Livros abertos em cima de um bloco de notas, simbolizando estudo.
O Ministério da Educação (MEC) estabeleceu novas diretrizes para os cursos superiores na modalidade de Educação a Distância (EAD), com o objetivo de elevar a qualidade do ensino oferecido no país. As mudanças, publicadas em maio de 2025, afetam diretamente universidades públicas e privadas que ofertam graduações remotas.
Entre os principais pontos da reformulação está a exigência de que todos os cursos EAD incluam atividades presenciais. A proposta do MEC é combater a baixa qualidade de formação em cursos 100% online, especialmente após o aumento da oferta impulsionado pela pandemia.
O novo marco regulatório prevê que, a partir de 2027, nenhuma graduação poderá ser oferecida de forma totalmente remota. Os cursos deverão contar com pelo menos 20% da carga horária em atividades presenciais ou síncronas, com interação em tempo real entre professores e alunos.
Além disso, o MEC determinou que todas as disciplinas devem ter pelo menos uma avaliação presencial obrigatória. A medida visa garantir mais controle sobre o desempenho acadêmico dos estudantes e reforçar a integridade dos processos de avaliação.
As instituições terão até dois anos para se adaptar às novas normas. O prazo contempla a reestruturação dos cursos, incluindo mudanças na grade curricular, infraestrutura física e organização das aulas presenciais. As alterações valem apenas para novas turmas formadas após o período de adequação.
Outra mudança importante é a criação de uma nova categoria de curso semipresencial. Essa modalidade contempla formações em áreas como saúde e licenciaturas, exigindo que ao menos 30% da carga horária seja presencial, com até 50% feita remotamente.
A decisão também afeta cursos como Medicina, Direito, Odontologia, Enfermagem e Psicologia, que não poderão mais ser ofertados na modalidade EAD. Esses cursos deverão ser oferecidos exclusivamente de forma presencial, devido à necessidade de práticas e contato direto com pacientes ou atividades jurídicas.
Além disso, o MEC anunciou a suspensão temporária da criação de novos cursos de graduação EAD e da abertura de novos polos. A medida, válida até 10 de abril de 2025, tem como objetivo conter a expansão desordenada de graduações a distância de baixa qualidade.
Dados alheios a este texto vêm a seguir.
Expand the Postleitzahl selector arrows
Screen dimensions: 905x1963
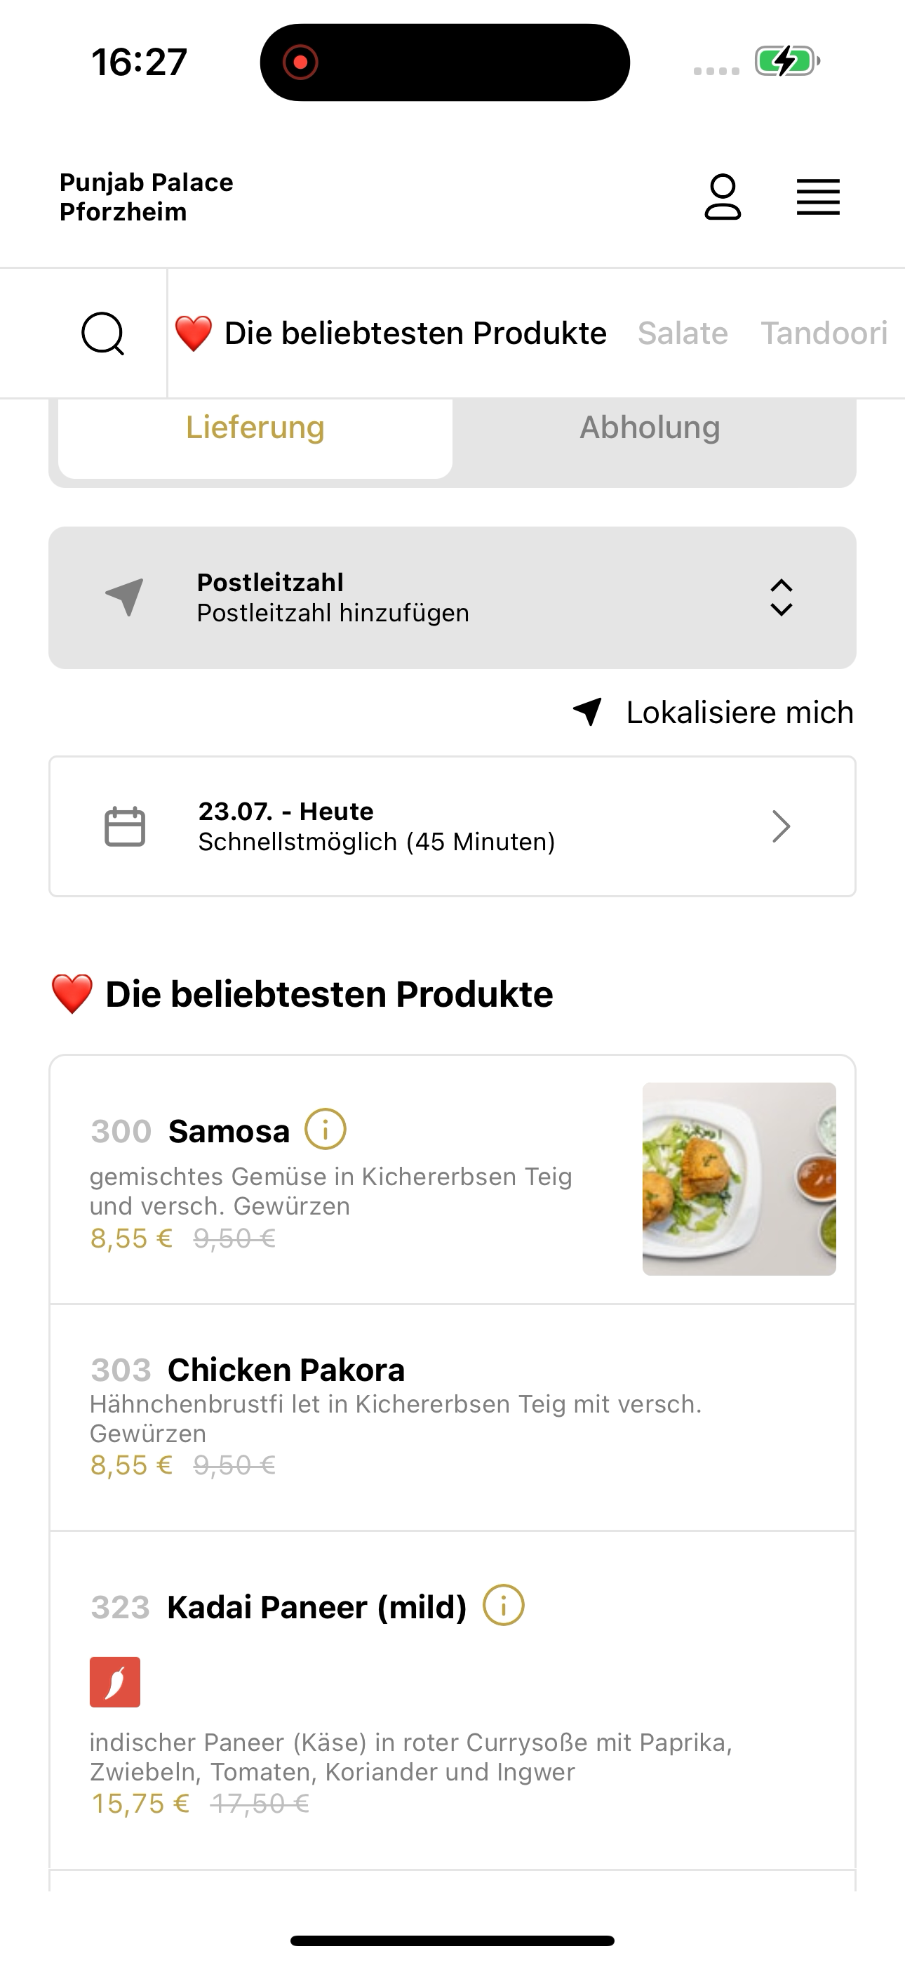point(782,597)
Com a suspensão, o Ministério pretende revisar integralmente o marco regulatório da EAD, estabelecendo critérios mais rigorosos para o credenciamento de cursos e instituições. O foco é garantir maior segurança jurídica e qualidade para alunos e docentes.
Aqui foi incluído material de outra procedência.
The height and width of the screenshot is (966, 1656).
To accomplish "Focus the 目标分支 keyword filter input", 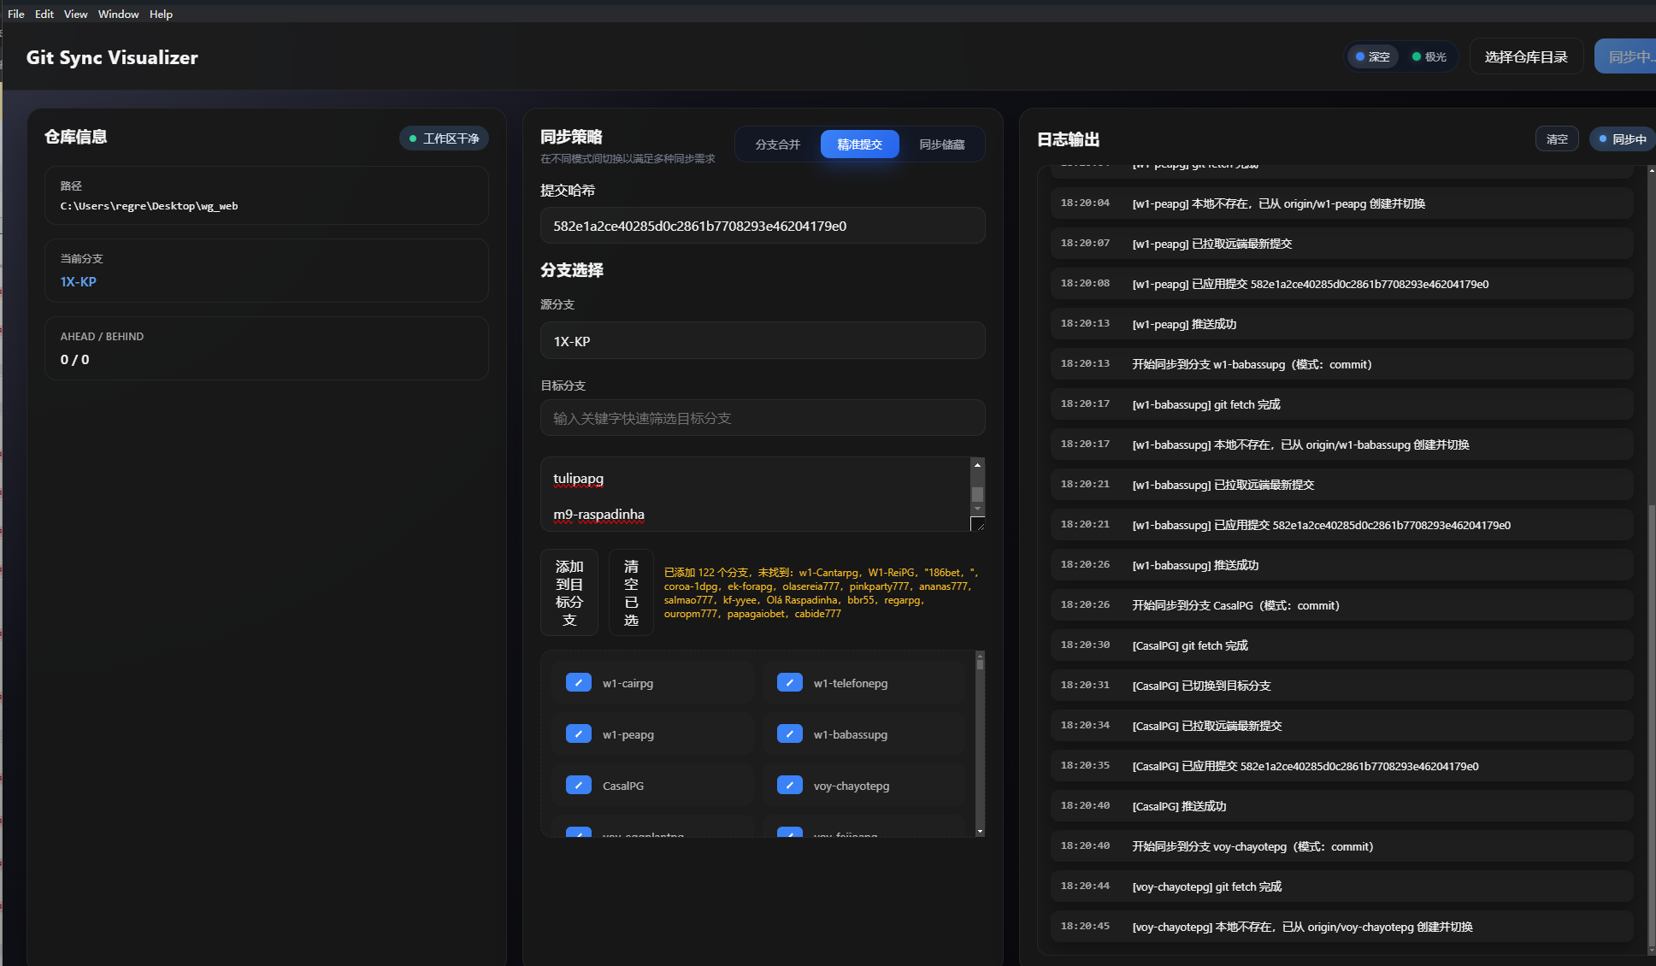I will point(762,418).
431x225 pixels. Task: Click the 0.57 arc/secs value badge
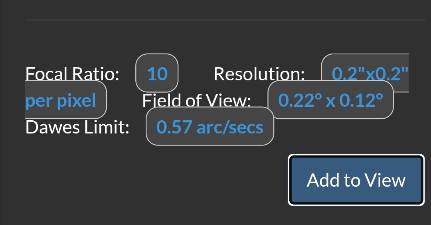(x=210, y=127)
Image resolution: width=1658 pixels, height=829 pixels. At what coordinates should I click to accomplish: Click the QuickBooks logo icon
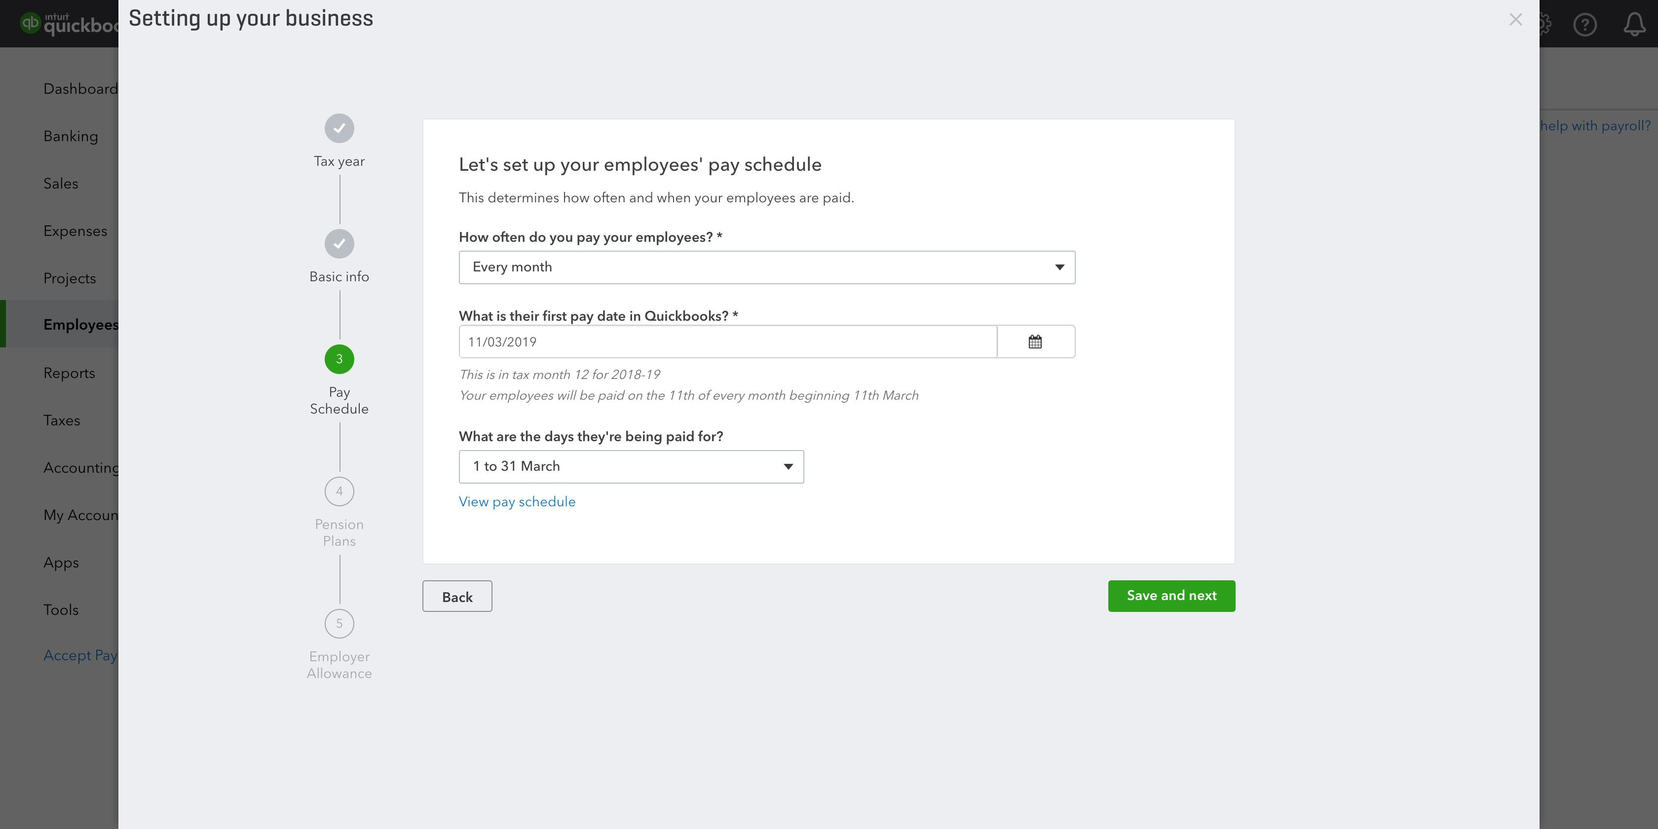[x=30, y=23]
Vale ressaltar que estudantes atualmente matriculados em cursos EAD poderão concluir suas graduações no formato original, sem prejuízo ao diploma. A mudança atinge apenas novos cursos e turmas a partir da entrada em vigor das novas exigências.
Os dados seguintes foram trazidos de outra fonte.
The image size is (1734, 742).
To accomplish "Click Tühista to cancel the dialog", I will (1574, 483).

As alterações nas regras para cursos a distância fazem parte de um esforço mais amplo do MEC para reequilibrar a expansão do ensino superior, priorizando qualidade e responsabilidade social das instituições.
As novas diretrizes do MEC marcam um novo capítulo para a Educação a Distância no Brasil, com impactos diretos na oferta de vagas, na qualidade dos cursos e no futuro dos estudantes que optam por essa modalidade.